* **选文**
用公民的自媒说理来制衡臣民的官媒宣传|《野兽爱智慧》
撰文:野兽爱智慧
这是心灵自由写作船第一期的第十一篇作业
今天发现matters上有一篇《"汶川地震"文章集合》,该文发布于2019 年 5 月 12 日。此文收集了在Matters上有关汶川地震的文章。
其中有亲历者的讲述,有川震幸存者的10年变化、有公民调查者之间的情谊、有对崩塌校舍的追问。大家可以通过下文链接和文章题目下方的“关联”文章按钮跳转阅读这些文章。再次回望这场灾难,愿我们永远不要相互遗忘。
而我于2020年3月5日凌晨因为阅读端传媒的汶川地震十周年专题,而大发感慨,一气写了三篇写作船作业
记忆是同抽象相抗争的最好方式之一,而它是具体的。我们今天常常说纳粹杀了六百万犹太人,日本兵杀了南京三十万人,实际上是以数字和术语的方式把大屠杀给抽象化了。这种六百万、三十万的数字看上去似乎触目惊心,实际上是以抽象概括的方式总结历史,大屠杀的真正意义反而在各种数字的抽象之中湮没了。
正因记忆的具体性,大屠杀的意义只能一点一滴显现,换句话说,当我们尝试着在一个一个故事,一段一段记忆中去直面它的时候,否则它就会被抽象数字埋没。而且数字和术语都很有可能引起争议,乃至于某些篡改者会得出大屠杀从未发生过的结论。
抽象是记忆最狂热的敌人。它杀死记忆,因为抽象鼓吹拉开距离并且常常赞许淡漠。而我们必须提醒自己牢记在心的是:灾难意味着的不是一万这个数字,而是一个人,加一个人,再加一个人……只有这样,灾难的意义才是可理解的。
记忆是一种源起于人际深厚关系,并帮助维护这种关系的责任。记忆特别与“关爱”(caring)相关。关爱也就是在乎,在意,当一回事。关爱是一种“朝后看”的感情,因为关爱是通过记忆来起作用的。
相互关爱是因为在过去有长久的联系。我们关爱谁和记得谁是同时发生的。我们不能说,我关爱一个人,但却不记得或记不起那个人了。我们可能记得自己不关爱的人,例如念念不忘的仇人,但我们却不可能不记得自己关爱的人。

* **记录信息**
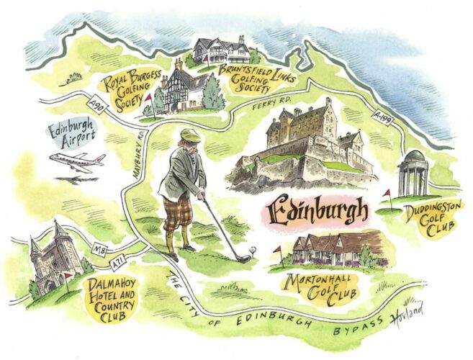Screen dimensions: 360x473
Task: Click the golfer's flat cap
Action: [x=189, y=135]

* **练习任务**
• A. 在这篇谈汶川地震与记忆的选文中,《"汶川地震"文章集合》的发布日期是哪一天?
• B. 从这篇谈汶川地震与记忆的选文的末句之后接着续写一段。

* **各题答案**
• A. 2019年5月12日。

• B.
就关爱的关系而言,记忆不只是一种知性的记忆,而且更是一种感情的记忆。也就是说,记忆不只是“知道”(如记住孩子的生日),而且是“感受”。感情的记忆留住的是对共同事件的感受。这种感受是可以与他人分享的,它可以是愉悦的(例如欢欣、怀念、喜悦),也可以是不愉悦的(如愤怒、厌恶、恐惧)。既然深厚的人际关系含有伦理责任,能否拥有相同的记忆便成为人际关系是否真正深厚的一种测试。
秦晖先生在他的《实践自由》回应到:自由主义实践包括:1、维护自己的自由(不做奴隶),2、尊重他人的自由(不做奴隶主),3、反对他人之间的强制(坚持废奴主义)。在存在奴役制的条件下,第三层次是最重要的,没有这一条,他充其量只是个自由民,却不能说是自由主义者。
正是基于这个意义,我不认为陈寅恪先生是中国自由主义者的代表,虽然我也崇敬他的学问与人品。1949年后自由主义知识分子的代表是储安平一类人,而不是陈寅恪、钱锺书一类人。而正是这一层实践,具有极大的难度。因为这是一种真正利他主义的斗争,一种需要真正的无私奉献的真正理想主义实践。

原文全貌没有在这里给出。